§ **QUOTED PASSAGE**:

Ever since Beijing launched the $50bn Asian Infrastructure Investment Bank last October, US officials have insisted Western countries “could help shape the standards and rules” this institution will adopt “by staying on the outside”. The real reason for Washington’s lack of engagement, of course, actually lay in fears the AIIB will become an instrument of Chinese foreign policy. That, after all, is precisely the role the World Bank has played for the US for the best part of 70 years.
Despite its “special relationship” with Washington, though, the UK has defiantly decided to join the AIIB at the outset. “Forging links between the UK and Asian economies to give our companies the best opportunity to work and invest in the world’s fastest growing markets is a key part of our long-term economic plan,” declared British Chancellor George Osborne. “Joining the AIIB at the founding stage will create an unrivalled opportunity for the UK and Asia to invest and grow together.”
Since October 2013, when he made a high-profile visit to Beijing, Osborne has openly declared his determination to “change Britain’s attitude to China”. That very month, the UK conducted a renminbi-denominated sovereign bond issue, the first by a Western government.

§ **GIVEN INFORMATION**:

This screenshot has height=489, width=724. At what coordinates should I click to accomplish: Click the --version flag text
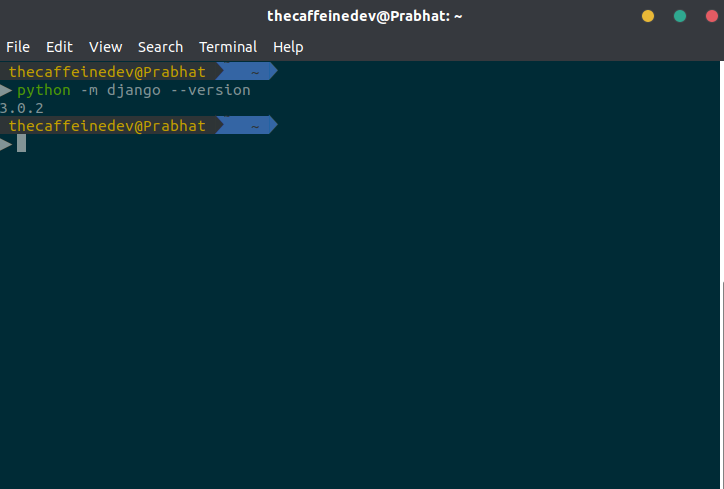click(x=210, y=90)
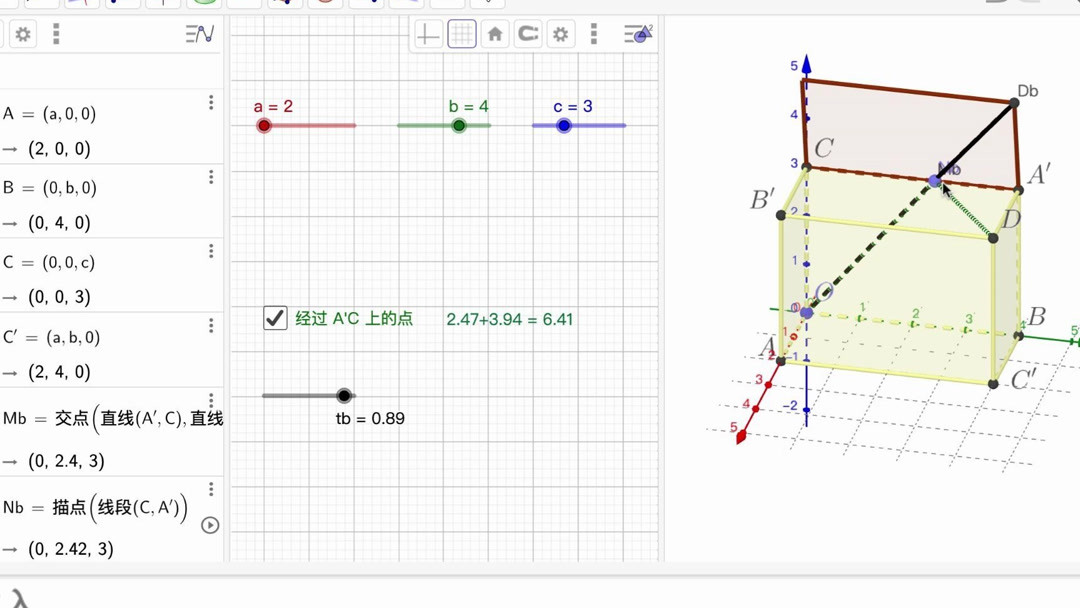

§ **REQUEST A**: Reproduce the AIIB passage starting at "Since October 2013, when" and ending at "a Western government.", changing "sovereign bond issue" to "government bond issue".
§ **REQUEST B**: According to the AIIB passage, what did the UK conduct in October 2013?

§ **CORRECT ANSWER A**:
Since October 2013, when he made a high-profile visit to Beijing, Osborne has openly declared his determination to “change Britain’s attitude to China”. That very month, the UK conducted a renminbi-denominated government bond issue, the first by a Western government.

§ **CORRECT ANSWER B**: A renminbi-denominated sovereign bond issue, the first by a Western government.